## What you have to do
Repeat the data that follows in full. Do not include the pictures.

(Collected data)
::::::

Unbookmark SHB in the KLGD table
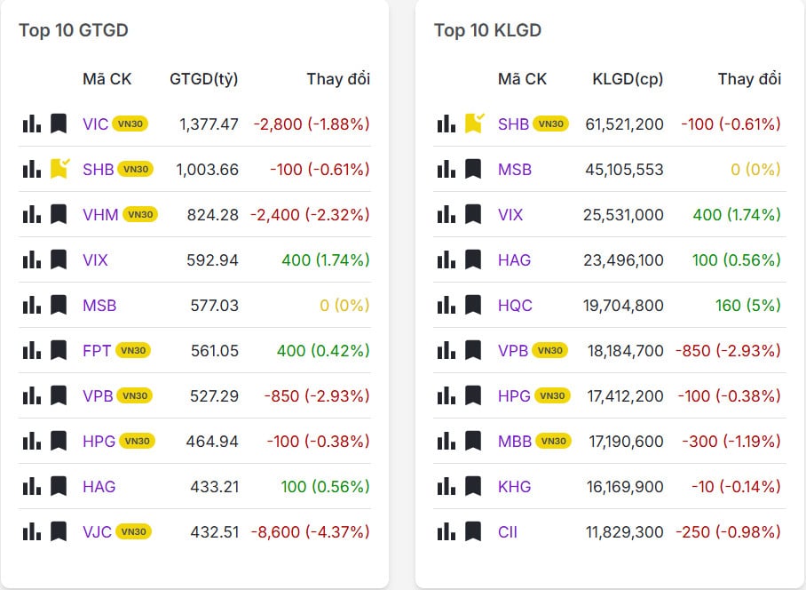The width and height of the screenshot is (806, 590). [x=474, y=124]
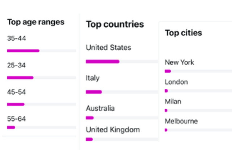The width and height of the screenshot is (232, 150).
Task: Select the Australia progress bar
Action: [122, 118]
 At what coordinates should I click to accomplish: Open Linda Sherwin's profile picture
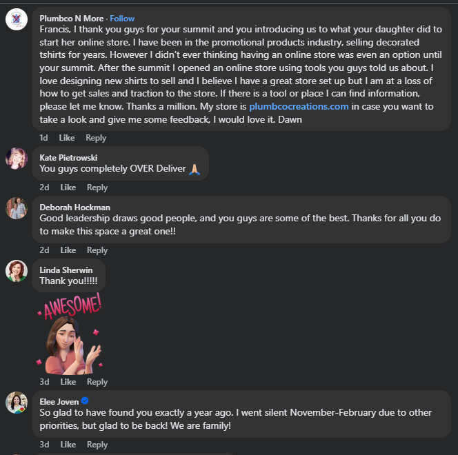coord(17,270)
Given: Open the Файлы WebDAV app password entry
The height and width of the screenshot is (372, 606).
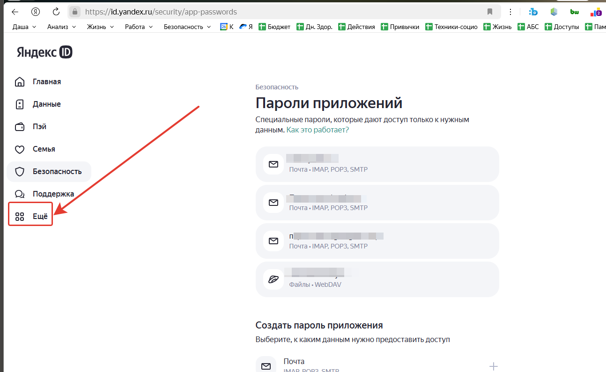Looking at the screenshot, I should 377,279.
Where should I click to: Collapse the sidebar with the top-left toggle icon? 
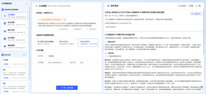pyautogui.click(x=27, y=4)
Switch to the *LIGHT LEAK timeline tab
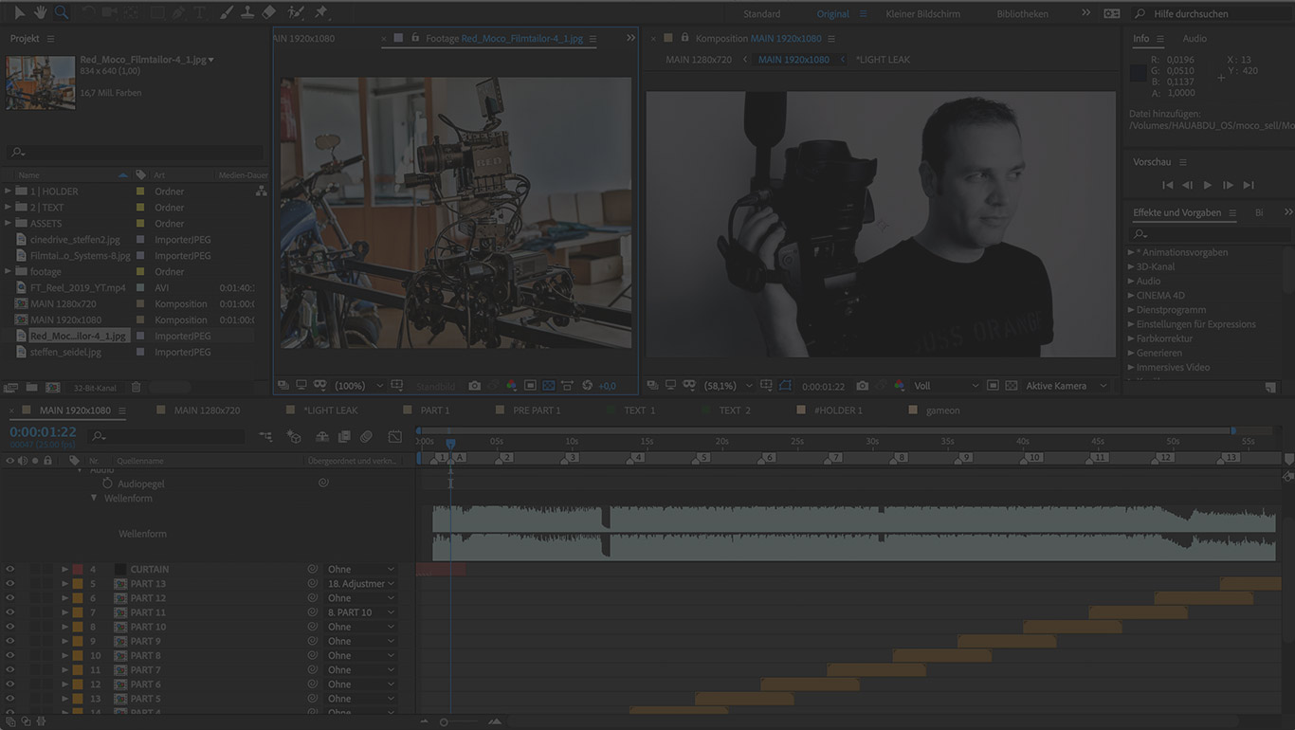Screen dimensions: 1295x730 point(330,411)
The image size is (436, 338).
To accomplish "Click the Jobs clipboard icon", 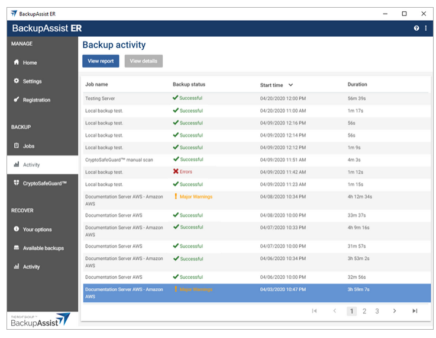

::::::

## Task output
Unbookmark SHB in the KLGD table
The width and height of the screenshot is (806, 590). [x=474, y=124]
The width and height of the screenshot is (232, 150).
Task: Select the Australia progress bar
Action: [122, 118]
 At what coordinates should I click to accomplish: Open Linda Sherwin's profile picture
coord(17,270)
Given: Open the Файлы WebDAV app password entry
The height and width of the screenshot is (372, 606).
Looking at the screenshot, I should 377,279.
Where should I click to: Collapse the sidebar with the top-left toggle icon? 
pyautogui.click(x=27, y=4)
Switch to the *LIGHT LEAK timeline tab
Screen dimensions: 1295x730 point(330,411)
The image size is (436, 338).
To accomplish "Click the Jobs clipboard icon", 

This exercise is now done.